La settimana scorsa un tipo di nome Gregor ha osservato il mio futuro dalle sue carte, seduti al tavolino di un locale un po’ sgangherato il cui proprietario è un anziano hippy che prepara degli ottimi panini al ritmo di “aquarius”. Ho ascoltato il sedicente cartomante con scetticismo e curiosità, com’è giusto che sia, e poi mi sono fatta una risata  tra amiche. Ha predetto trionfi e un dispiacere che però mi porterà del denaro (un’eredità a suo dire…). Sono trascorse due settimane e dopo aver definitivamente scacciato via il pensiero “ommioddioforsesonoincinta” e aver ringraziato madre natura per le mestruazioni più belle della mia vita, eccomi qui. Sono stati quindici giorni di delirio. Ho affrontato la prova scritta per l’abilitazione all’insegnamento, sono ancora in attesa dei risultati e onestamente non mi aspetto trionfi, nonostante le previsioni. In teoria dovrei pure studiare dato che l’esito si saprà due giorni prima dell’orale, invece mi rifiuto, studiare a scatola chiusa non mi va!

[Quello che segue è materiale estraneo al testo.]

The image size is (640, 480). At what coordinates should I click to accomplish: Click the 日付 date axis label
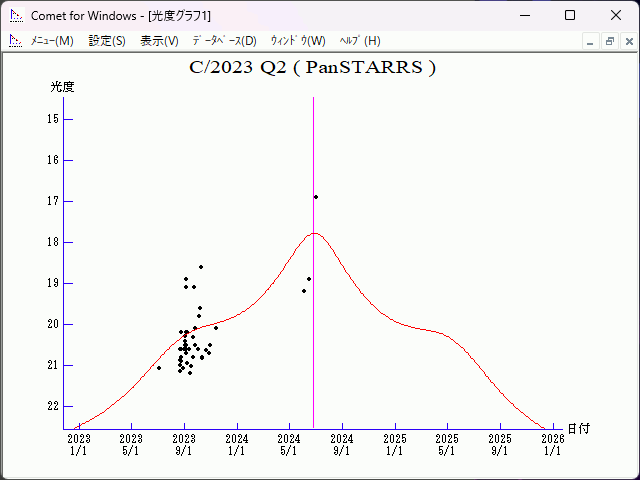coord(578,428)
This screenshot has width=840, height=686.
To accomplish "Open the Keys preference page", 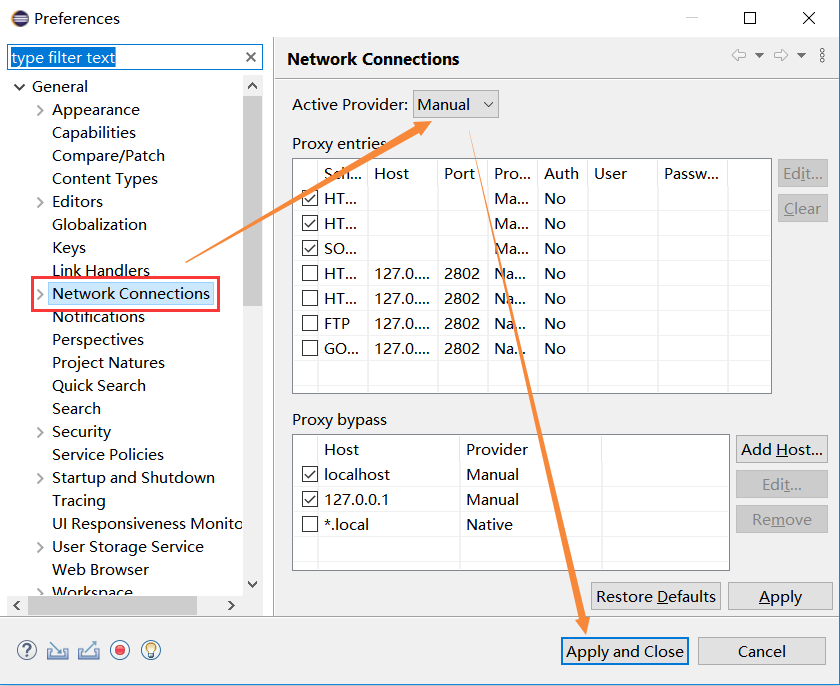I will 69,247.
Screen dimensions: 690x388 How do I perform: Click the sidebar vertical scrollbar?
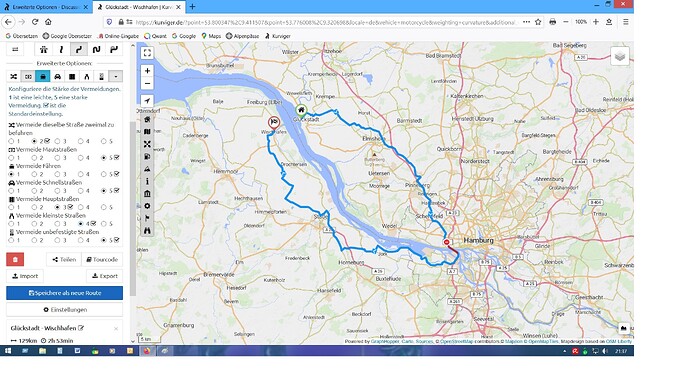pyautogui.click(x=133, y=207)
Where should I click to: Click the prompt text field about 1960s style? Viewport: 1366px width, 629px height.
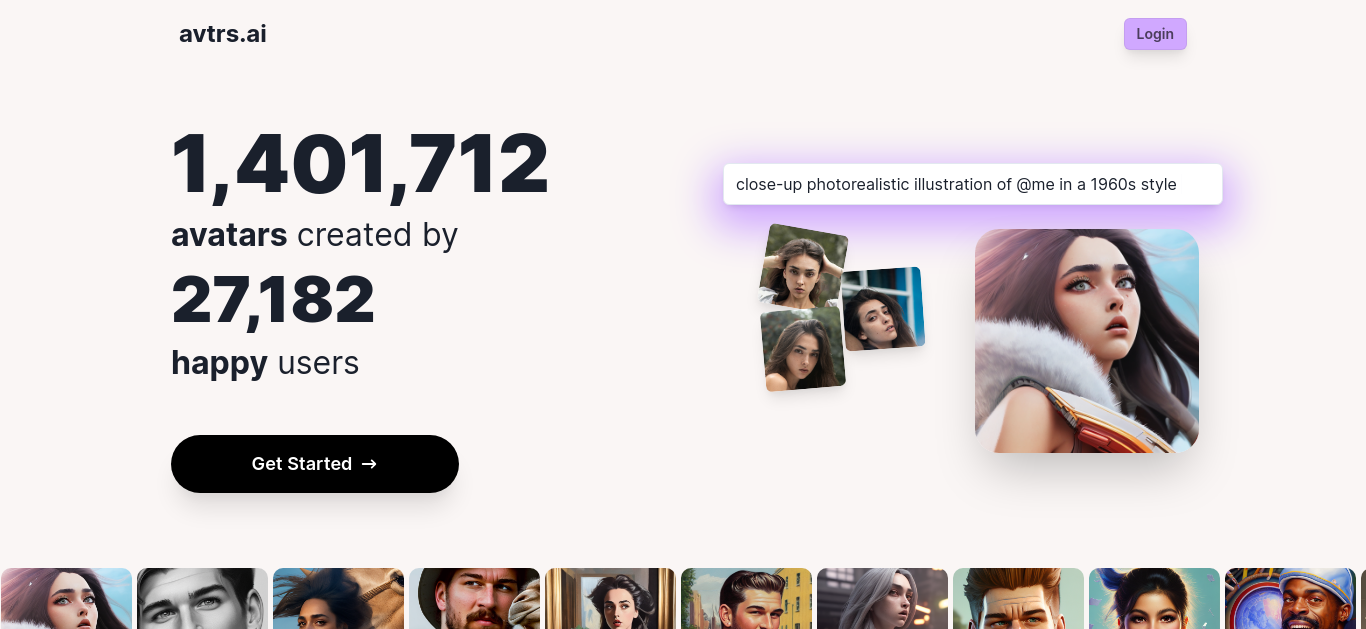[x=973, y=184]
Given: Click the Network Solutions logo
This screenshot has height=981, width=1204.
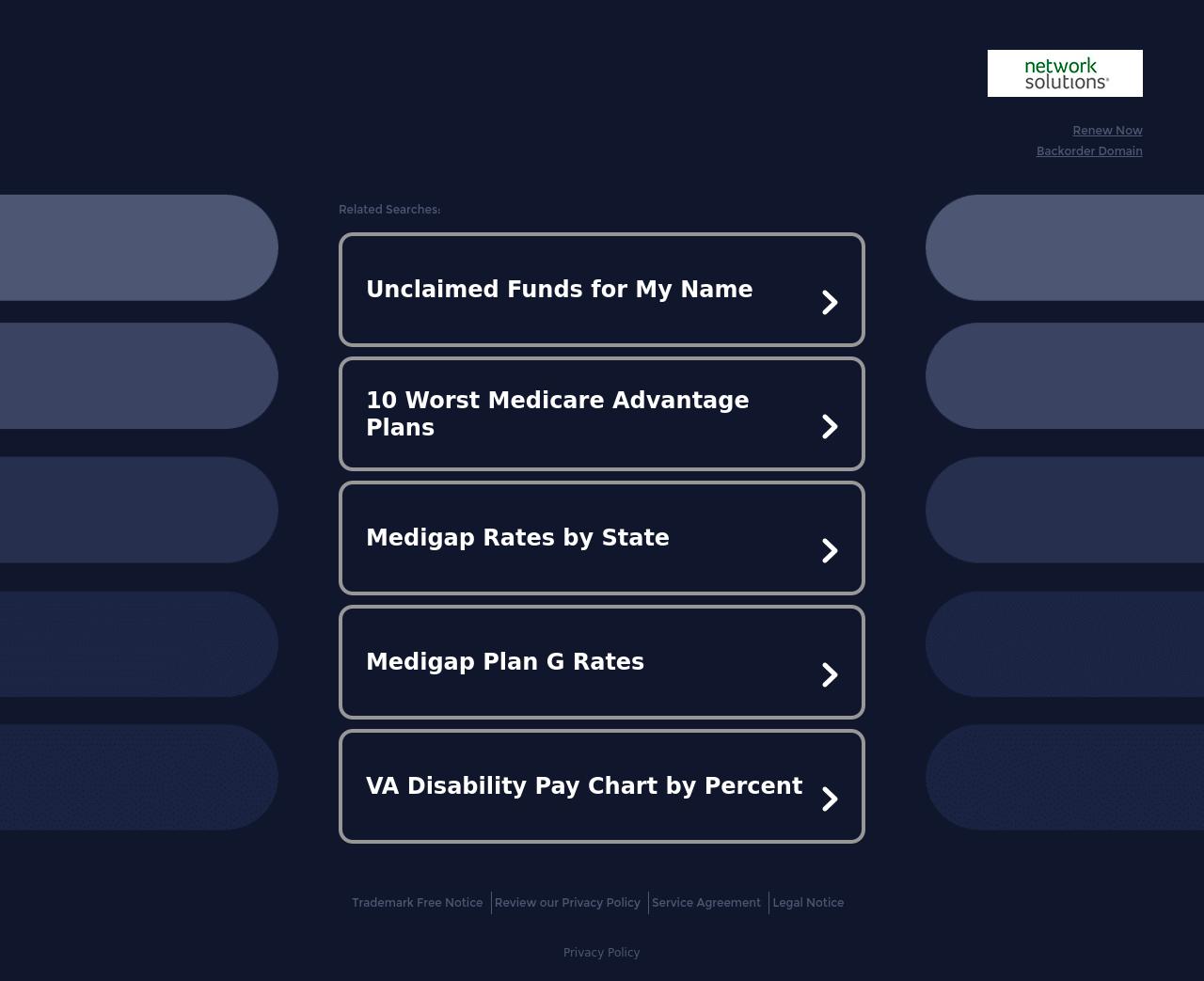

A dire il vero un piccolo grande dispiacere l’ho avuto. Lucky, il mio cagnolino di dieci anni, il trovatello anzianotto, s’è ammalato di diabete. Nonostante si chiami Lucky, è un cane catorcio. Epilettico, problemi al fegato, diabetico, tracheite, dermatite e tanto altro. Io lo amo e non lo cambierei per nessun altro cane al mondo. Per lui ho imparato a fare le iniezioni, cosa che non avrei mai fatto in vita mia. Tutti lo hanno dato per spacciato, invece Lucky dopo una settimana è tornato a camminare e a mangiare. E’ highlander, adesso ho capito che è come Berlusconi, più gli auguri la morte, più campa… e poi è Lucky! Insomma l’amore non guarisce a volte, però allevia tante sofferenze. Sto sveglia la notte per accudirlo, ma sono ripagata dal fatto di vederlo ancora scodinzolare sotto al letto.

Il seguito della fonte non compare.